Ten sprzyjający nagości
przybytek zagubiony jest malowniczo pośród zielonych, liguryjskich
wzgórz. Fakt, że w przeciwieństwie do Francji, Włochy nie mogą
poszczycić się nadmierną ilością podobnego typu miejsc. Ale przecież nie
w ilości leży jakość. Nie jest to aż taki kłopot, ponieważ gdy coś jest
dobre, to nie potrzeba nam niczego więcej. Nie szukamy substytutów,
zamienników, nie pędzimy ciągle naprzód, bo może gdzieś za zakrętem jest
lepiej. Czyż nie?
Cóż więc
sprawią, że wznosimy aż takie peany na cześć kempingu Costalunga? Otóż
niemal wszystko.
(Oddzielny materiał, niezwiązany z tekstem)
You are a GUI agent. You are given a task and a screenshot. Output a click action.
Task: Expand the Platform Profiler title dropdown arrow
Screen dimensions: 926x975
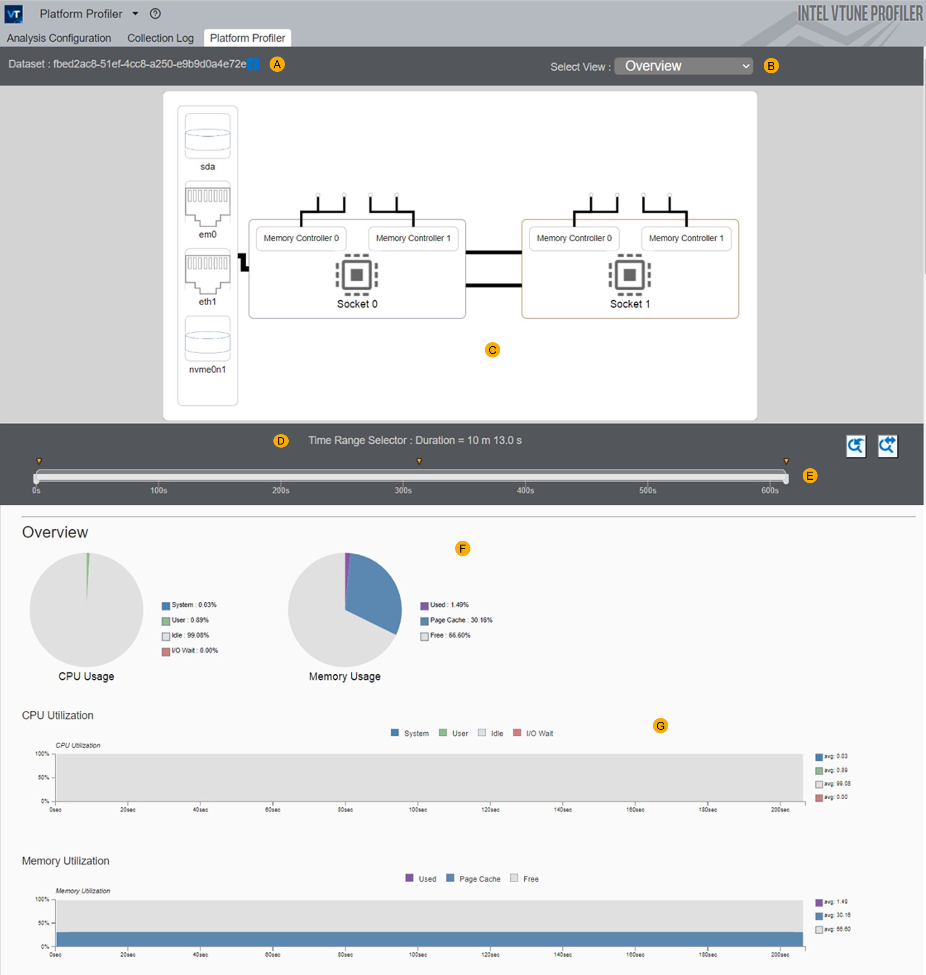(135, 14)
Jedyne mankamenty, jakie możemy znaleźć, nie dotyczą
jego samego, lecz okolicy, a konkretnie tego, iż sam obiekt nie
dysponuje zbyt dużym terenem do przechadzek, zaś po najbliższych pagórkach
nie można wędrować nago. I tyle.
Minusy odhaczone, przejdźmy więc do
pozytywów. Wyrzućmy je z siebie jednym tchem: atmosfera, spokój, świetna
(naga) obsługa, genialny basen, dużo zacienionych miejsc, bar,
gwarantujący odrobinę intymności węzeł sanitarny (w prawnych sytuacjach
miło być samemu), przyjazność czworonogom (można zabrać psa na basen) i
wiele innych. Jeżeli jeszcze się wahacie, to mamy nadzieję, że
rozwijaliśmy wasze wątpliwości.
Jednym słowem: przybywajcie!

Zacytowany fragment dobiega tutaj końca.